The Bayeux tapestry, named after the French city in which it is kept, tells the story of the conquest. Norman from England, while a tour of the center of France reveals that there are as many French and British castles as a product of the Hundred Years War, as the English kings controlled a significant part of French territory. When the French Protestants, the Huguenots, fled persecution, they settled in England, like many refugees of revolutionary violence or pogroms of the Russian empire. Not to mention the crucial role of England in the defeat of Napoleon. Even Victor Hugo wrote Les Misérables on the territory of His Majesty. And of course, the British fought in both world wars of the twentieth century and thousands of their soldiers, a whole generation, are buried in the fields of Flanders.

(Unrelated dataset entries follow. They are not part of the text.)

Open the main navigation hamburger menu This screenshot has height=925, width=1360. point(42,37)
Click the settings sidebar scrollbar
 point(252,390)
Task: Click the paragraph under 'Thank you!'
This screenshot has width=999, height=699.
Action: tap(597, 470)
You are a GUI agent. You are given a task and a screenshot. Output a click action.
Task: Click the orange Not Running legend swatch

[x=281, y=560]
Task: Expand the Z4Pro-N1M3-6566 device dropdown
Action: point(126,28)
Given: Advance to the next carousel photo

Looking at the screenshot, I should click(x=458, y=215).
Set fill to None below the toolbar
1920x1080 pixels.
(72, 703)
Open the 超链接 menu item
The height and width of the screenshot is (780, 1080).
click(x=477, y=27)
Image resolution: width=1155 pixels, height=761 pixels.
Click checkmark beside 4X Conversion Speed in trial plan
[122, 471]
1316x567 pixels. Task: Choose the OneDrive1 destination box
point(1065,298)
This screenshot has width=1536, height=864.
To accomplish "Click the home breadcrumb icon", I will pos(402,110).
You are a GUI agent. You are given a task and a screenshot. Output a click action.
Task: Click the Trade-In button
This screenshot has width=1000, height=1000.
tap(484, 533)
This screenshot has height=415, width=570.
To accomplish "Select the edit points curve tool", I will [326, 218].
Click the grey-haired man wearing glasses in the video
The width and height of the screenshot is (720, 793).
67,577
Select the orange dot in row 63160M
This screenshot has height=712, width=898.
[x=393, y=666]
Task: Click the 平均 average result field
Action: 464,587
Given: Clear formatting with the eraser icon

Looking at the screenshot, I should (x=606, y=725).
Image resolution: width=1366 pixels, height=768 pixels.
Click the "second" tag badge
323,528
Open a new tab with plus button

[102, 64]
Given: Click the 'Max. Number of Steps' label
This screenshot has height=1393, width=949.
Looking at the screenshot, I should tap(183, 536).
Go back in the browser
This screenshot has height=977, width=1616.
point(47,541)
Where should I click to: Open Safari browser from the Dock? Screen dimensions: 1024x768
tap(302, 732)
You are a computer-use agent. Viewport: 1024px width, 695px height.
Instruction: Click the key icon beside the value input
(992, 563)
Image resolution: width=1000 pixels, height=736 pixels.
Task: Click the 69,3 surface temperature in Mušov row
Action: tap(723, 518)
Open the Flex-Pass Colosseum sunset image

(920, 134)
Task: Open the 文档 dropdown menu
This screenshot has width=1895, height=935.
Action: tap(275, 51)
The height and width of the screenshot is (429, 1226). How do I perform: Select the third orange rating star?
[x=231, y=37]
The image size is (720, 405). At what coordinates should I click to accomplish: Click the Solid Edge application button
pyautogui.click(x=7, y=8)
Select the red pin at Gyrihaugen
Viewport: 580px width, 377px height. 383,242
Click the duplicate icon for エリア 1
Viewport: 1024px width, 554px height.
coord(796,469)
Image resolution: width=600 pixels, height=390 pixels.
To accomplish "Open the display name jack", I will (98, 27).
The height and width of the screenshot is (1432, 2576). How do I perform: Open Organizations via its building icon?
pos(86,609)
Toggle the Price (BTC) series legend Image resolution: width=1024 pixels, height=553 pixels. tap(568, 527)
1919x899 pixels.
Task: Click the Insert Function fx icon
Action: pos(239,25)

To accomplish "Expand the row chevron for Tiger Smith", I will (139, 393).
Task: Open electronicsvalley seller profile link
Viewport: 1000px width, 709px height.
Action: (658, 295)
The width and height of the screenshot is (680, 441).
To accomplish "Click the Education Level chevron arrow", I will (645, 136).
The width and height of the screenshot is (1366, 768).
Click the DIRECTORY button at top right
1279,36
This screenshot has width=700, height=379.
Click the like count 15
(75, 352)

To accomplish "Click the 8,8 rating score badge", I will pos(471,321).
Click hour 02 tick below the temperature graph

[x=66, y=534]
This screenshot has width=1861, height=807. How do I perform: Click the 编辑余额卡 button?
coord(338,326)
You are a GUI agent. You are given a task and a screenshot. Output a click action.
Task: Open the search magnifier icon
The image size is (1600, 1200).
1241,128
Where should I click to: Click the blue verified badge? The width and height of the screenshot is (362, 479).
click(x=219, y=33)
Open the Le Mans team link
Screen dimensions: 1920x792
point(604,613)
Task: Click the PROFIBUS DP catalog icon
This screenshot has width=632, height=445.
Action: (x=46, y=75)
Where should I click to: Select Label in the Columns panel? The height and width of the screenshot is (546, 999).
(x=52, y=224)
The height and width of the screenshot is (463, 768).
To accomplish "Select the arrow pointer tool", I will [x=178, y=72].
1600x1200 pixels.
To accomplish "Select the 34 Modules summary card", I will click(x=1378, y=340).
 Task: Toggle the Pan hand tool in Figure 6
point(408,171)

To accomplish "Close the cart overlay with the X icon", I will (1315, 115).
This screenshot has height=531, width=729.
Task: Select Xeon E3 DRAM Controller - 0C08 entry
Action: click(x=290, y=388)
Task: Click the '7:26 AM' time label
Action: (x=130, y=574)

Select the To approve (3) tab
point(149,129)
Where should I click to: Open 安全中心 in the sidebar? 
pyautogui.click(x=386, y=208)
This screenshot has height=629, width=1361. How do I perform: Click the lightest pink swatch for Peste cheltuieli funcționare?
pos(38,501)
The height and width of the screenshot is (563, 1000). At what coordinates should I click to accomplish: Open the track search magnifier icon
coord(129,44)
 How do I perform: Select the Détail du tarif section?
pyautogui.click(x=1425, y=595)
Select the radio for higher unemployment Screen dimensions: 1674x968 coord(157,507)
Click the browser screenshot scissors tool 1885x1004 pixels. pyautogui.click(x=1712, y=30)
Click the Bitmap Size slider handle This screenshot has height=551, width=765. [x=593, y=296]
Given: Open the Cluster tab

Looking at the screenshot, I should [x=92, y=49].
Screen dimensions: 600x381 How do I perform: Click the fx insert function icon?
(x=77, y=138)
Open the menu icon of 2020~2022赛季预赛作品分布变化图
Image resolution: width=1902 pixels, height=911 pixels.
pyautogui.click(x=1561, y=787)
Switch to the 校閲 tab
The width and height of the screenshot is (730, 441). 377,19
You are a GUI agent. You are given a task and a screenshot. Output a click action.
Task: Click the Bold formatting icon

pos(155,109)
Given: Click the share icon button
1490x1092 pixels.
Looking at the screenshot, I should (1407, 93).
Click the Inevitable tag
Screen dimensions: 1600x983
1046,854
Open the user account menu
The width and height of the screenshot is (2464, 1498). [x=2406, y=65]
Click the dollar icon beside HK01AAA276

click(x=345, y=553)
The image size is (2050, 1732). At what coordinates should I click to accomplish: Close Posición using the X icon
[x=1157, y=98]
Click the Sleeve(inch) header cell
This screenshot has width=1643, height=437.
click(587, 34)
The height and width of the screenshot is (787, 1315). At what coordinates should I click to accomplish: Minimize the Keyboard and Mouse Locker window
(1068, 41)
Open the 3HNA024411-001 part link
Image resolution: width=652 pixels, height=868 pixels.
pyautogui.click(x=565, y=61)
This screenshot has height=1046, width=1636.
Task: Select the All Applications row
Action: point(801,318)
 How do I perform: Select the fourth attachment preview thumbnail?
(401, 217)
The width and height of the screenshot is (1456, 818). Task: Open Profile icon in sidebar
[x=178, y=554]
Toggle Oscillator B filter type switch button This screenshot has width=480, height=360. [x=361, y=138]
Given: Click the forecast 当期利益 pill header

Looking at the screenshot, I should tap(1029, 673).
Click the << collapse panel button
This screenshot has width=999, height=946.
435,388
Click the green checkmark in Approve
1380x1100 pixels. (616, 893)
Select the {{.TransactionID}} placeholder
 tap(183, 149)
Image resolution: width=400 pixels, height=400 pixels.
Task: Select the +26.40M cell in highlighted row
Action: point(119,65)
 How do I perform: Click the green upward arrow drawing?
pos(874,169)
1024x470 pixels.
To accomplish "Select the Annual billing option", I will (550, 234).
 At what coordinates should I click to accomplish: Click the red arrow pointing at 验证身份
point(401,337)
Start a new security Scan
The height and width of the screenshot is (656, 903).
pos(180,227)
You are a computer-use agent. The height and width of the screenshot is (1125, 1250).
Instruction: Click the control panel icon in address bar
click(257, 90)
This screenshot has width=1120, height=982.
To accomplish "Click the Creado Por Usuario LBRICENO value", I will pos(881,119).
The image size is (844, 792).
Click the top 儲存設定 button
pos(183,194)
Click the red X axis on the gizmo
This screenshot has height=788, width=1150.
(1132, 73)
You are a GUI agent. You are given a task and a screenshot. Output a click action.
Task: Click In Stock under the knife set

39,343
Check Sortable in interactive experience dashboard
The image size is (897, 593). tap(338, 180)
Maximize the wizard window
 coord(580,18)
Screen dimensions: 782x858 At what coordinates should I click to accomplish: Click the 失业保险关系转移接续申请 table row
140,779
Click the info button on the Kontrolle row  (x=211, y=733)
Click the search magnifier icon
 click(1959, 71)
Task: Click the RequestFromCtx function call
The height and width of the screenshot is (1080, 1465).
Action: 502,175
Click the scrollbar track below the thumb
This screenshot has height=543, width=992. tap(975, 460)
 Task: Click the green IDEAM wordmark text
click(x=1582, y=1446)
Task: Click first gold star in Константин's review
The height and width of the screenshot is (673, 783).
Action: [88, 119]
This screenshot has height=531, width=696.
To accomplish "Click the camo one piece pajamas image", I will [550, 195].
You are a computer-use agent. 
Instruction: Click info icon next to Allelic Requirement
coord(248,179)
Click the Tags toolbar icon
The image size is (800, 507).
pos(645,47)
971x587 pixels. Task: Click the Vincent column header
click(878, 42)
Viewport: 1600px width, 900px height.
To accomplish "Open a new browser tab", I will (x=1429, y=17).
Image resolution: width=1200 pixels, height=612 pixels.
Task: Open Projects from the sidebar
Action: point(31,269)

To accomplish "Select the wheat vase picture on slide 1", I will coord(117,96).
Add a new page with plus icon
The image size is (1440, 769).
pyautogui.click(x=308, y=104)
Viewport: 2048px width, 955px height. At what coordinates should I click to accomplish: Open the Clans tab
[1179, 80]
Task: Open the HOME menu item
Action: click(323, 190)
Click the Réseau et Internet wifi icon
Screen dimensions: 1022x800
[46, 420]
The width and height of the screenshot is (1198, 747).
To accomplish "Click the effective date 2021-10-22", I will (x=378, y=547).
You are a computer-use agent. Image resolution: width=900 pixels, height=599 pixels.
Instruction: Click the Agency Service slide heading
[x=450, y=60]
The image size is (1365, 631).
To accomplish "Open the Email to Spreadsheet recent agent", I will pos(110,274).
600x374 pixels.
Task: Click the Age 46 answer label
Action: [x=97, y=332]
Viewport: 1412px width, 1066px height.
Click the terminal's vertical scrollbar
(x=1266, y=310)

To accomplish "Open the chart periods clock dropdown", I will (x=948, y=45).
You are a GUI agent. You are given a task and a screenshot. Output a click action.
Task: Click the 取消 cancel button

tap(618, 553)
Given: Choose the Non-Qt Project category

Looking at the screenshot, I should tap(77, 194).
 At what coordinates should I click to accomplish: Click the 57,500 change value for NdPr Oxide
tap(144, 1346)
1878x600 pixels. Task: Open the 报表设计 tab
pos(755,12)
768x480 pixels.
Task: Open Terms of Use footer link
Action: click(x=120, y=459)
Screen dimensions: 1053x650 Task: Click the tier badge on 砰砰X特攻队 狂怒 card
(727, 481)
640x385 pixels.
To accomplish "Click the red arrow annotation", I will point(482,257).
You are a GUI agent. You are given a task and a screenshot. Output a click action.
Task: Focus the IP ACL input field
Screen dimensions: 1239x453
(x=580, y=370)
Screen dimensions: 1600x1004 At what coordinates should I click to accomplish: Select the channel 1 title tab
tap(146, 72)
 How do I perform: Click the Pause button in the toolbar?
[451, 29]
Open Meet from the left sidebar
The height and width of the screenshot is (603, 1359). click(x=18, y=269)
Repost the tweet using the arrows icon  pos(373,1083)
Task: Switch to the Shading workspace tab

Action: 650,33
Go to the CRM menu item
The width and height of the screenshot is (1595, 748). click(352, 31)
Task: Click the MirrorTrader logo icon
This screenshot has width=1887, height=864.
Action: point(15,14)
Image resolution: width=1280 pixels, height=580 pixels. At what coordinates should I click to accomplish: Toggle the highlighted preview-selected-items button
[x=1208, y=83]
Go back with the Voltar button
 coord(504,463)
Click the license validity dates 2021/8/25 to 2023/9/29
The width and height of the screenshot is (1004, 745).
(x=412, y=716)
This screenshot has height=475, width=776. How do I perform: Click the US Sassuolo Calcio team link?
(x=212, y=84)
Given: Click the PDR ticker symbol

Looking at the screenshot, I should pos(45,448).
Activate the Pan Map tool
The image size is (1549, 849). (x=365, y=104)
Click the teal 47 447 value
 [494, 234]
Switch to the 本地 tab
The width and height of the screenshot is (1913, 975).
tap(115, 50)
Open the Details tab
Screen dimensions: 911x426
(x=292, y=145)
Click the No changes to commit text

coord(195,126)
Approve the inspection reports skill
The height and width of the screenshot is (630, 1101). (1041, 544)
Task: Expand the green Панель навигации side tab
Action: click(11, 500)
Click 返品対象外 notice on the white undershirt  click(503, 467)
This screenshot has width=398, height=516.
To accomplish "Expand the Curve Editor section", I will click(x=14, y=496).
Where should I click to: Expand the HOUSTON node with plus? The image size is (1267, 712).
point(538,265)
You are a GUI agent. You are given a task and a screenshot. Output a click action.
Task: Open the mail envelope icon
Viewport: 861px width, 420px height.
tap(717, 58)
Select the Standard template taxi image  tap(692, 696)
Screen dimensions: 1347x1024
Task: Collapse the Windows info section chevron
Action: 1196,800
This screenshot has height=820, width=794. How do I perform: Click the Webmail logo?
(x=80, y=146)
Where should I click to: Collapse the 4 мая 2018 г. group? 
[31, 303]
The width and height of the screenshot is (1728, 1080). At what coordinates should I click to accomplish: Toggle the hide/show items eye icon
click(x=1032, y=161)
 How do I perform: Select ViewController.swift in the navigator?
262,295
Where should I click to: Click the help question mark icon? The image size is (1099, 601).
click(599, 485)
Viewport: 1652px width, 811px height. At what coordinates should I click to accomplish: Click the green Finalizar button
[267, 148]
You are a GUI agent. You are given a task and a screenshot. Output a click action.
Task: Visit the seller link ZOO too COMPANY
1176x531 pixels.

Europe: the rock of Gibraltar, which the British won in the Treaty of Utrecht and resisted different seats in the 18th century. This is not what happened in Menorca, which was also British, but which was recovered by Spain. The late British historian John Julius Norwich recounts in his essay The Middle Sea: A History of the Mediterranean ("The Middle Sea: A History of the Mediterranean"), as King George III of the Kingdom The UK is not very happy about the change and writes in a letter: "I would have loved Menorca or both Florida and Guadalupe more than this proud fortress, in my opinion source of another war, or at least a constant latent enmity. " He knew that at the time, as today, the place of the United Kingdom was in the world and, in particular, among the other European nations with which, as at present, he was obliged to understand.

Errata

a first version, it was not said that a building of the European Parliament bears the name of Winston Churchill.